SUPPLIED RECORDS
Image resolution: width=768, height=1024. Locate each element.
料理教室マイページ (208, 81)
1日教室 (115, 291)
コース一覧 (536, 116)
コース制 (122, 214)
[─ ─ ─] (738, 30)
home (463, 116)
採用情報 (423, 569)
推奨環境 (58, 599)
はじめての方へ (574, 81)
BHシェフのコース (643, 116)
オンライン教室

ASSIGNMENT
Nothing should be returned except the lines from the one containing "料理教室マイページ (208, 81)" through the last line of the data, each restated word for word.

TASK SOLUTION
料理教室マイページ (208, 81)
1日教室 (115, 291)
コース一覧 (536, 116)
コース制 (122, 214)
[─ ─ ─] (738, 30)
home (463, 116)
採用情報 (423, 569)
推奨環境 (58, 599)
はじめての方へ (574, 81)
BHシェフのコース (643, 116)
オンライン教室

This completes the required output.